どうやら会長は支部長がラジハルの悪行やここに所属する冒険者の悪行を支部長が揉み消していることを知ってるようだ。
すると、今まで黙っていたラジハルが騒ぎ出す。
「おい!それこそ理不尽だろ!父さんは真面目に支部長として働いてんだぞ!」
「ほう。お前はクラウスが真面目に支部長として働いてると言いたいのか」
「そうだ!だから家を調べる必要なんかない!」
「なら、尚更家を調べないといけないだろ。アタシの中ではクラウスの信頼は地に落ちている。その信頼を取り戻すには家を調べて真面目に働いていたという証拠が欲しい。もし、家を調べて真面目に働いてたという証拠を得たらクラウスを支部長に復帰させてやる」
「家を調べる以外にも支部長が真面目に働いていた証拠はある!」
「なんだ?もしかして家を調べられたら不味いことでもあるのか?例えば――お前がリブロ内でやってきた悪行の数々が出てくるとか」
「そ、そんなもんはねぇ!」
「なら調べても問題ないな」
「くっ!」
会長の言葉に反論できないラジハルが悔しい表情を浮かべる。
「と言うわけで、今回の決闘は審判の理不尽な判定により無効とする!」
そう宣言した後、会長は俺に近づく。
「また後で。
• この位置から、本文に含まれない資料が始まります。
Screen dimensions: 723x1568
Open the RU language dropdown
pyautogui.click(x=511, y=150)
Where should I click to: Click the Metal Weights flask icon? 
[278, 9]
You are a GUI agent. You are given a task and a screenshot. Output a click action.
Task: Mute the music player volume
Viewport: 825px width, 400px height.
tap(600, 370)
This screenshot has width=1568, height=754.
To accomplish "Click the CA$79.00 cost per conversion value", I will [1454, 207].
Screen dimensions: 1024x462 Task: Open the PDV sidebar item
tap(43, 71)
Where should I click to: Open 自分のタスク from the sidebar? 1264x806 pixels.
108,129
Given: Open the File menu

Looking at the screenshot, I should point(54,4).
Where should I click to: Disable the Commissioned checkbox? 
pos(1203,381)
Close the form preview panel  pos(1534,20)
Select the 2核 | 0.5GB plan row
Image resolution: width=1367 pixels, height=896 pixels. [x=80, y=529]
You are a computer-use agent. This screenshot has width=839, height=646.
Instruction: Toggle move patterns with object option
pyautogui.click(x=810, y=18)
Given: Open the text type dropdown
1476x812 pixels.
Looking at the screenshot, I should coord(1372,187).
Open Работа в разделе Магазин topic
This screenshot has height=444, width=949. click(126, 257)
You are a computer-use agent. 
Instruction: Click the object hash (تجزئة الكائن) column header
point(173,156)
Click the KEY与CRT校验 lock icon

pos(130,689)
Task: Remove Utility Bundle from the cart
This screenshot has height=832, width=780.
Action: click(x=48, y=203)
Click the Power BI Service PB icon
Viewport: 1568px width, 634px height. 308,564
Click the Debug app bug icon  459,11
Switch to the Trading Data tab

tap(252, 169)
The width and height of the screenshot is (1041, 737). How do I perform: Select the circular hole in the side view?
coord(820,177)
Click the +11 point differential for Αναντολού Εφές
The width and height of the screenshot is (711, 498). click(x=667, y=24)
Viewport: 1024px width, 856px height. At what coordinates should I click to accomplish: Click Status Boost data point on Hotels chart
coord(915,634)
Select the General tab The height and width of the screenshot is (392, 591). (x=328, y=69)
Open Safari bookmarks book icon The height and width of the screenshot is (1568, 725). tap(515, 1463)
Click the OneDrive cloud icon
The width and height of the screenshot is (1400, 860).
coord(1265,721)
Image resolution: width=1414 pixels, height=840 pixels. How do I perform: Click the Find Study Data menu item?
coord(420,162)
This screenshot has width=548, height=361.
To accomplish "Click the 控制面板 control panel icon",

いろいろと話したいことがあるからな」
「はい!ありがとうございます!」
俺は会長に頭を下げる。
「じゃあ、さっそくクラウスの家を調べさせてもらうぞ」
そう言って俺たちの下から去る会長だが、突然立ち止まり、振り返る。
「あ、そうそう。これだけはクラウスに言いたかったんだ」
「な、何でしょうか?」
「お前はダンジョン協会の役員となるために必死にリブロ支部の実績を上げてきた。それは評価しよう。だが、やり方を間違えたな」
「私はやり方など間違ってないと思います。事実、実績は上がる一方でしたし…」
会長の発言に首を傾げる支部長。
「それは冒険者の中ではそこそこ強いバカ息子にダンジョンを探索してもらうため、息子に好き放題させたことだ。その結果、バカ息子の悪行を握りつぶすこととなり、カミトくんへのイジメにも加担することとなった。バカ息子をしっかりと指導し、カミトくんがイジメられても守ってあげれば、きっと最強になったカミトくんは支部長のためにダンジョンを探索してくれただろう」
「っ!ちくしょぉぉぉぉ!!!!」
会長の指摘で自分の愚かさに気づいた支部長が両手を地面について悔しがる。
「クラウスの処遇は後ほど決定する」
そう言って今度こそ会長は俺たちの下からいなくなった。